Mesmo os nomes das coisas e pessoas parecem dizer pouco ou nada acerca delas. As palavras arvoram-se de um poder inestimável, místico e criador. Parecem trazer à existência novos sentidos a velhas existências. O criado mudo vira pequena cômoda. Perde-se o peso que a primeira tem? Esconde-se o passado cravado nas coisas, nos móveis, nos espaços? O fantasmo perdeu o nome, perdeu-se do nome, e sem o nome perdeu-se de quem é, foi ou será. As palavras dançam com leveza e elegância em sua boca, em suas observações. A vida já não pulsa no corpo abandonado, mas o atravessa como o sopro divino dando luz ao barro.

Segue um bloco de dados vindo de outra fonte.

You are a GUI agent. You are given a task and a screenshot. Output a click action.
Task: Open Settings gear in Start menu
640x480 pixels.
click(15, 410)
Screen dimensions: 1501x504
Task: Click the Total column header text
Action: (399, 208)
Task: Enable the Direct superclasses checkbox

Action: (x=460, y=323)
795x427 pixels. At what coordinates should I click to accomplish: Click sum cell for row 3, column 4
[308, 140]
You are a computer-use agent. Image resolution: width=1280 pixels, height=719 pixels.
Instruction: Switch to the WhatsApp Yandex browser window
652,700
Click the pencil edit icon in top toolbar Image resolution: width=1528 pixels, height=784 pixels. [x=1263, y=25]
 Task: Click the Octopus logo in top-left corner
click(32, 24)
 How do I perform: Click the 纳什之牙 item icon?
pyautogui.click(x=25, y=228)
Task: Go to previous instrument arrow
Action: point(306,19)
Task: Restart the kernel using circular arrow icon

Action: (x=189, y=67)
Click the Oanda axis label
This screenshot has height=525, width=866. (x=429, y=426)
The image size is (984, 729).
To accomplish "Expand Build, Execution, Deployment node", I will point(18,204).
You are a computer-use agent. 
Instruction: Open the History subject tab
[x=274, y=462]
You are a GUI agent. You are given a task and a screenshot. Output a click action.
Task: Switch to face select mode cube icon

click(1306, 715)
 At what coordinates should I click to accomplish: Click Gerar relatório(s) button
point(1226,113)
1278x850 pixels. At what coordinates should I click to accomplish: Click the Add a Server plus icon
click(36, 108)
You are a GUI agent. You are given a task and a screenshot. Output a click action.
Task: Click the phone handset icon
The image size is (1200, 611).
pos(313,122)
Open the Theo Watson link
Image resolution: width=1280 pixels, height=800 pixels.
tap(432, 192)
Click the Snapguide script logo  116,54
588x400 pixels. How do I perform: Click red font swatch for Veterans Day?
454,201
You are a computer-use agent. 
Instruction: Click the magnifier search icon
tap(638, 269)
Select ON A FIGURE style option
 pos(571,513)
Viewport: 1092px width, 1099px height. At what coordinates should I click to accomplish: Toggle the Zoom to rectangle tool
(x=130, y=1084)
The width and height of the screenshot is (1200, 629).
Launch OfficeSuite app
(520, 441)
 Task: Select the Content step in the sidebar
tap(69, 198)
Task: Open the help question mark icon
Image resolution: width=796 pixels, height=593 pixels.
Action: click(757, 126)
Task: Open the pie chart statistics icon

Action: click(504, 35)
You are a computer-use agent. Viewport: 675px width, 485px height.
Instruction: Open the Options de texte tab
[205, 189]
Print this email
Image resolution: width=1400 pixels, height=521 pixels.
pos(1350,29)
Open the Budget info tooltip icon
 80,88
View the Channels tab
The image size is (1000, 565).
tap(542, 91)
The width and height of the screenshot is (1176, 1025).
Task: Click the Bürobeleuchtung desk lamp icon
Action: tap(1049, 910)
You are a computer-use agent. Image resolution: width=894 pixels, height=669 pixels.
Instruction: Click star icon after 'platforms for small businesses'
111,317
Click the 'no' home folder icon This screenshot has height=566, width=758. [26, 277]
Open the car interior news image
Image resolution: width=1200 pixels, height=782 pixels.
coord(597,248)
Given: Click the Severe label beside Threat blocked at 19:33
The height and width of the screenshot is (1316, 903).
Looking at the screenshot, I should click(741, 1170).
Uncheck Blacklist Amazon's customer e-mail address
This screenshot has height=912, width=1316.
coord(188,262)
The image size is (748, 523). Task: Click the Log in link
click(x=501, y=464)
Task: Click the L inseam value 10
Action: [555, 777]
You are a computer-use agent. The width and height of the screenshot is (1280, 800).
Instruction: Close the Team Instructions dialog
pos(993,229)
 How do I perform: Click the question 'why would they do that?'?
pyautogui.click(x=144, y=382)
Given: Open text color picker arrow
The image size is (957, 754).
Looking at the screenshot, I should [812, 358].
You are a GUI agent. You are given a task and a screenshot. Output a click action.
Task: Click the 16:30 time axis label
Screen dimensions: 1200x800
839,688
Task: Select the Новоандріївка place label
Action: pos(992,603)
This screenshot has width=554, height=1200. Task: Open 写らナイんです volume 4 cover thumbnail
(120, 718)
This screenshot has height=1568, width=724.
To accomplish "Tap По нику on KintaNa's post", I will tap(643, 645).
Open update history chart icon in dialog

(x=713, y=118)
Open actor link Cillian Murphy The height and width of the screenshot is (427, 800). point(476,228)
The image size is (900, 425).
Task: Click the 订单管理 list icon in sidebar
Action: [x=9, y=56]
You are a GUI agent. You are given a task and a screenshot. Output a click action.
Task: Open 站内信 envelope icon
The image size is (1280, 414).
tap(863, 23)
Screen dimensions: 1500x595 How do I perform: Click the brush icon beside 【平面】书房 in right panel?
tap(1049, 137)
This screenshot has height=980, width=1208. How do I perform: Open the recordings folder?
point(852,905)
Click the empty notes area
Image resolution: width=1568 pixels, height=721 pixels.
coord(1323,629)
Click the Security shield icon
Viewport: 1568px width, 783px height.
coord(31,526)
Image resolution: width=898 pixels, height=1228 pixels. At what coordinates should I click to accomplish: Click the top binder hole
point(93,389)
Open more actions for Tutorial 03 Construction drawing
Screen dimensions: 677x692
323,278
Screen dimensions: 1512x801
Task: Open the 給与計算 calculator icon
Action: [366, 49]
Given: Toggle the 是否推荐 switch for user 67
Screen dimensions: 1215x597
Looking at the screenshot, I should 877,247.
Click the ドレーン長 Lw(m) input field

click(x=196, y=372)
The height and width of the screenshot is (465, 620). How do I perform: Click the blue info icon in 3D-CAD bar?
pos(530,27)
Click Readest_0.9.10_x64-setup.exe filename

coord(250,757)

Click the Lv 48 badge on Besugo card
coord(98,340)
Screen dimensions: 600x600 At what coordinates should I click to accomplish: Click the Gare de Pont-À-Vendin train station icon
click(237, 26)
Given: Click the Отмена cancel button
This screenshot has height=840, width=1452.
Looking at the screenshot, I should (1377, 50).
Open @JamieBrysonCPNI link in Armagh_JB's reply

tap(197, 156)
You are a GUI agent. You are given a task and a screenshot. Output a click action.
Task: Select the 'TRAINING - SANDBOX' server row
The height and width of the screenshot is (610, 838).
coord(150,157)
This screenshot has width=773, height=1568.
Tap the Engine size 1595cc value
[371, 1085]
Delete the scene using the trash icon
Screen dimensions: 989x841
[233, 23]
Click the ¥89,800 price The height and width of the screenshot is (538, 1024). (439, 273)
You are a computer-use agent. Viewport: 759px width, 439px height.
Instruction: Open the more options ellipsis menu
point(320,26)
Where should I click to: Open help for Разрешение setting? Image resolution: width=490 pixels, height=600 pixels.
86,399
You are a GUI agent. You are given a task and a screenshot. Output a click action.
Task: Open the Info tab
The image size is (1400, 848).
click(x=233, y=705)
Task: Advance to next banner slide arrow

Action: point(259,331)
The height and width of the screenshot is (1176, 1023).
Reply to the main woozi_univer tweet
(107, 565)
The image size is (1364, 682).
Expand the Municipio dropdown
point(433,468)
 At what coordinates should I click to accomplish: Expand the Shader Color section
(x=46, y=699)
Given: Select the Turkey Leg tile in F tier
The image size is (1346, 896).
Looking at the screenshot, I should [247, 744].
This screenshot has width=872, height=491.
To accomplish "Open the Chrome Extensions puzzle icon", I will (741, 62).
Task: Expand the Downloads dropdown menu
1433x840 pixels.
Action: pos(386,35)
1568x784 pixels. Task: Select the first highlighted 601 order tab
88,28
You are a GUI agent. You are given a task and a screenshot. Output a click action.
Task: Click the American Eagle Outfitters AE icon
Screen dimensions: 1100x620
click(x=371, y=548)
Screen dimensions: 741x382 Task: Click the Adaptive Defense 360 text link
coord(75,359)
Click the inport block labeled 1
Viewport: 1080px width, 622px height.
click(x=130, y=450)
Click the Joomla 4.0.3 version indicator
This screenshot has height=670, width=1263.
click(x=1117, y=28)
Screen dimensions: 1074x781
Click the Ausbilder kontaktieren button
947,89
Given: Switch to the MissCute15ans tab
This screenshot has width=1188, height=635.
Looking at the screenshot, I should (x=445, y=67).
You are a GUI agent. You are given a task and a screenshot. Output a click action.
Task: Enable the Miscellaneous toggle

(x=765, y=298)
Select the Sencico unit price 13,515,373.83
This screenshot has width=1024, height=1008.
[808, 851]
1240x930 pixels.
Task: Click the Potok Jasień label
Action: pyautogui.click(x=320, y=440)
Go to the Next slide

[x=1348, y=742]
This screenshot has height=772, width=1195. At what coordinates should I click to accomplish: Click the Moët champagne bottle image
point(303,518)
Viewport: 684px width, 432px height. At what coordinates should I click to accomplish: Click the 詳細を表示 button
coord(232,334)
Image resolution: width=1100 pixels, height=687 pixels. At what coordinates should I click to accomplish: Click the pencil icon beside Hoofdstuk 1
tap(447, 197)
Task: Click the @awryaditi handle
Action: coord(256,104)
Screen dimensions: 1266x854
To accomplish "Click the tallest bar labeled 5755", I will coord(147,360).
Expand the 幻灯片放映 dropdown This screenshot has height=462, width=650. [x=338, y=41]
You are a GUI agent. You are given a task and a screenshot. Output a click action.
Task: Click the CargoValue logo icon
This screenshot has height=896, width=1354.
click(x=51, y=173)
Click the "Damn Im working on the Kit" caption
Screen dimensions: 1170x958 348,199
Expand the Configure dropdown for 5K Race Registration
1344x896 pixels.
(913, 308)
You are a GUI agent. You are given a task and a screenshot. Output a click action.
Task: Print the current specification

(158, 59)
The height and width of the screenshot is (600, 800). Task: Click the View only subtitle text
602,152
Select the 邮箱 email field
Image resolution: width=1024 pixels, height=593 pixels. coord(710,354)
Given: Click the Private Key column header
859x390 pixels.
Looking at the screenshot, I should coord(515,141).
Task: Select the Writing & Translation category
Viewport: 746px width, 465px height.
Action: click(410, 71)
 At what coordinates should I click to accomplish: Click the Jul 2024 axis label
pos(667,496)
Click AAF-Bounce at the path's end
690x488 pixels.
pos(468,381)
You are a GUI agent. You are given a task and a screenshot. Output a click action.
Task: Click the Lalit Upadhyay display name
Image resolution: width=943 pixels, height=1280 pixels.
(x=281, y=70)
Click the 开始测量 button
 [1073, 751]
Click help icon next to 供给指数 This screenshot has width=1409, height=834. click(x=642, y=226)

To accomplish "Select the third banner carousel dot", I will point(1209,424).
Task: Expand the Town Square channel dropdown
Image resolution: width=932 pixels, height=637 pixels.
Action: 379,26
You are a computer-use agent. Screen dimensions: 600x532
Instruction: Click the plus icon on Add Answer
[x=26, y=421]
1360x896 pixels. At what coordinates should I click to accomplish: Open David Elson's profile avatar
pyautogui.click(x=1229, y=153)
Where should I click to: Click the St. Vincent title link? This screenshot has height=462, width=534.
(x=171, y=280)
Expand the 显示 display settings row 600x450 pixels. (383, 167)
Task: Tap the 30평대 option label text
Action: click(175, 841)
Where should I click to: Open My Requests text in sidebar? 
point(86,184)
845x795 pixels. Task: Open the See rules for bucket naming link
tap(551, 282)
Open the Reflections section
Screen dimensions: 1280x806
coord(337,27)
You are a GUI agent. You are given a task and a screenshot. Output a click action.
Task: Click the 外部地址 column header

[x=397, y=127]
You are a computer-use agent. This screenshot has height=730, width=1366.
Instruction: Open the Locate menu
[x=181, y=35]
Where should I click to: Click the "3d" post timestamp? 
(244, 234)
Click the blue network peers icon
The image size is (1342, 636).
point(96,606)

Paulo está sentado num velocípede, as mãos no volante, um dos pés levantados, apoiando na roda dianteira. Atrás, espalhados pelo chão do quintal, diversos brinquedos, bonecos de pelúcia, um cavalo de pau, um cachorrinho com uma orelha rasgada na base. Ao fundo, um pequeno arbusto grudado à parede. Minha mãe vai adorar rever o Paulo, vai ficar emocionada, disse a mulher, e logo depois levou uma das mãos ao rosto, ao ver a última imagem, passando os dedos sobre a fotografia, ampliando-a, reduzindo-a, olhando-a em seus detalhes, a ponta de um dos dedos deslizando sobre os rostos, as roupas: Quanto tempo, quanto tempo!
É fácil se perder ao longo da leitura. Os muitos e fulgazes personagens, que vem e vão ou vem e voltam, deslocam o movimento para o que parece menos central no romance, e isso causa essa estranheza. Eis um ponto alto da narrativa. Nilton consegue criar um palimpsesto, induz ao esforço arqueológico de escavar, identificar, separar, tratar e interpretar para se chegar a quem foi, é ou será o fantasma. De algum modo, todos são aqueles que se movem, atravessam paredes, experimentam desejos, medos e sensações diversas. No quarto de hotel, além da mobília, apenas o fantasma permanece no mesmo lugar. São os vivos que atravessam as paredes, que assombram e se deixam assombrar, que se cruzam e se atravessam, tomando um o lugar do outro, nesse mix de inseguranças e certezas, cuidados e desleixos, paixões e ódios, afagos e agressões, beijos, fodas e abraços.
O fantasma está sempre ali, em pé, fundido aos móveis, ao papel de parede, perdido em si, sem se dar conta de que o tempo passa enquanto observa estagnado a outras vidas. E que outra metáfora poderia definir tão bem esses nossos dias, em que perdidos atrás de uma tela, num canto da casa, por trás das palavras, do pecado, do dedo em riste, ficamos parados, impotentes, mortificando o corpo, os desejos, os anseios? Afinal, não estamos aqui esperando e esperando e esperando a barca dos dias passar?